以前睡觉之前,我也总是帮她按两下,对于我们来说,这就是做爱之前的前戏。
毕竟同床共枕了这么多年,彼此的情分还是有的,而且这样的机会来一次就少一次了,因此我也格外珍惜这短暂的时光。
刚按了没几下,林笑突然睁开了眼睛,问道:“你外边是不是有别的女人了?”
我不知道她为什么会突然问这个,下意识的便摇了摇头。
林笑哼了一声,说道:“别装了,你骗不了我的,跟我说说她长得怎么样?比我还漂亮吗?”
我说比你漂不漂亮我不知道,但至少她是个会过日子的女孩儿,而且也是真心对待我的。
林笑点了点头,说道:“那就好,我也为你感到开心,但是还得提醒你一句,万事要小心,尤其越是漂亮的女孩子,越要当心。”
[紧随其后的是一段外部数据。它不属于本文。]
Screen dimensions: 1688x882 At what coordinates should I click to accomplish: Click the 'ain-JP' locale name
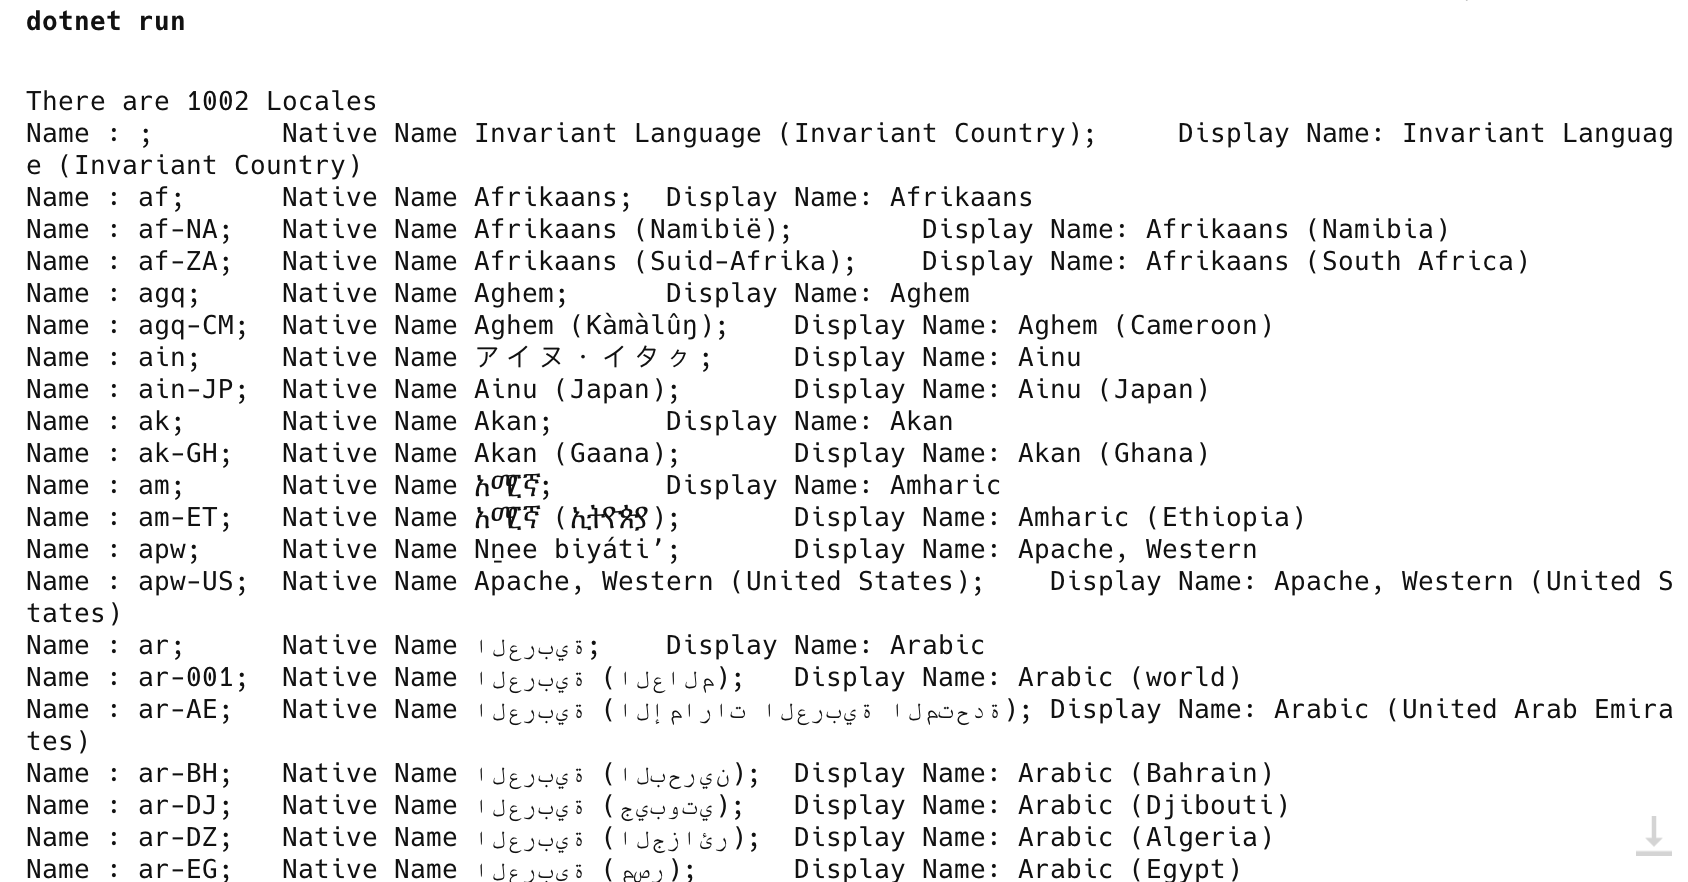pos(189,389)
我说这点就不牢您费心了,我们每次做的时候都带有戴套,不会有意外的。
林笑白了我一眼,也没有多说什么。
我也不禁好奇,她是怎么知道我在外边有女人的,心中想着,我便问了出来。
林笑说这还不简单,以前你给我做按摩的时候,刚一摸到我的身体,下边就会支起小帐篷,可是今天被你摸了这么久,你却一点反应都没有,要嘛就是你性无能,要嘛就是没有力气了!我想你应该不是前者吧?
一听这话,我瞬间就火了,这特么的简直是在挑战我男子汉的权威。
想罢,我便说道:“究竟有没有力气,你不试过怎么知道呢?”
“来就来喽!谁怕谁?”林笑毫不畏惧的看了我一眼,随即将身子转了过来,此时她身上穿的睡衣,胸前大片的风光都漏了出来,这也就罢了,可令人无法忍受的是,在她的肩膀上竟然有一个清晰的齿痕印!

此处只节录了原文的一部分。